Her mother, Bobbie Jones, reached out to Joseph Ostunio, who put out a call to action via a survivor’s group on Facebook.
“I’m completely shocked we’ve gotten to this place,” Ostunio said. “We’re already in second semester. Some of these kids might not be able to graduate or even attend classes.”
Jones, who is studying flight operations at CSN, is enrolled in classes this semester, but has needed to log extra hours at a local restaurant and asked her mom for financial help.
Ostunio helped connect Jones with Assemblyman Richard Carrillo, who put Jones in touch with a case manager who is working to help get her scholarship back.
“They were able to get the Millennium Scholarship.
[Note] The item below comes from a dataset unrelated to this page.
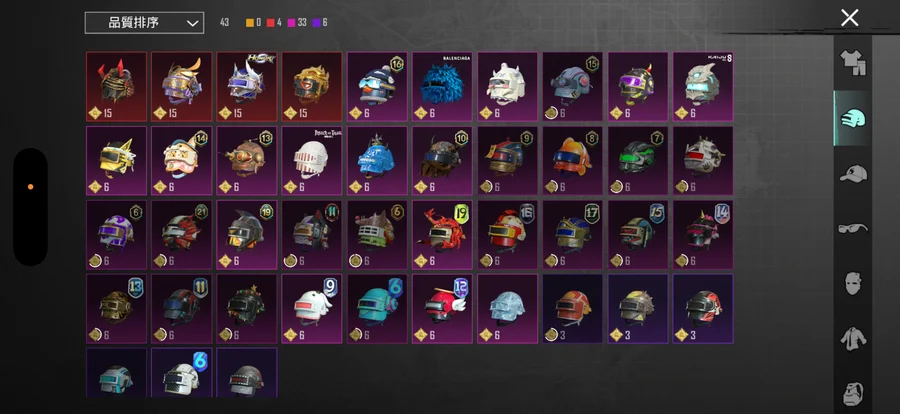
Task: Filter by the purple rarity count 6
Action: point(320,22)
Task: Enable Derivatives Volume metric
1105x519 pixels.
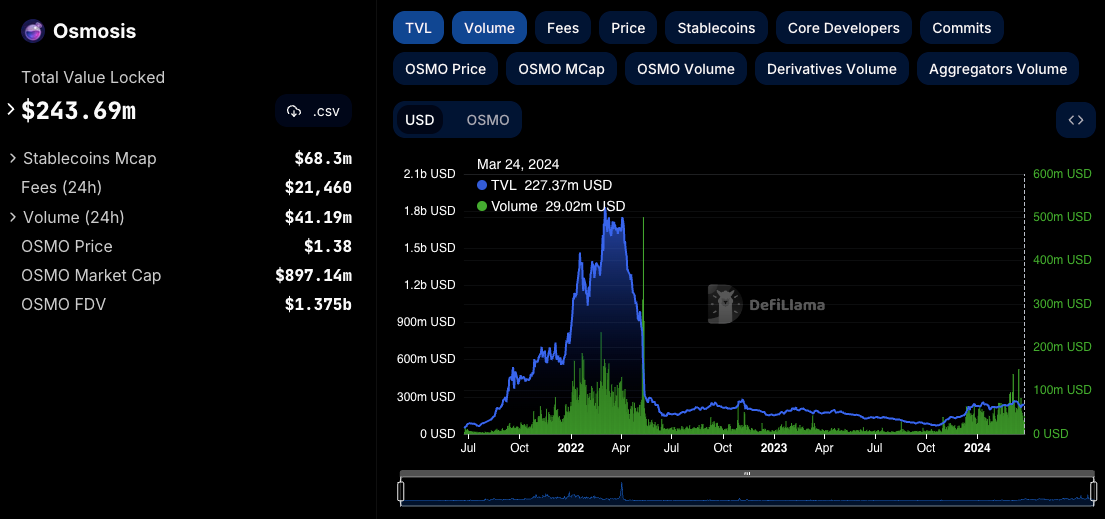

That’s not something they hand out to everybody all the time,” Carrillo said. “This individual was able to receive it, so why should it be so easily taken away?”
Carrillo said he’s heard of at least one other student in a similar situation.
“I think their voices should be heard,” he said.
A CSN spokesman said the school could not discuss Jones’ case, but issued a statement:
“While we cannot talk about individual students, we can say that CSN makes every effort to provide the resources all of our students need to be successful,” the statement read. “These include counseling and psychological services, advising, tutoring, careful monitoring of academic progress and help when it is needed, a fully engaged faculty, and addressing specific student needs on a case-by-case basis when necessary.”
Grant Hewitt, chief of staff for the state Treasurer’s office, said his office will work “hand in hand” with the Nevada System of Higher Education to help scholarship students affected by PTSD associated with the shooting.
Jones has taken some things into her own hands as well.
She joined the Army ROTC in December, hoping it will help her get over her fear of holding a rifle, and of seeing blood.
“I wanted to be the change I wanted to see in the world,” she said. “I pray and I hope that the Route 91 shooting, that something like this never happens again.”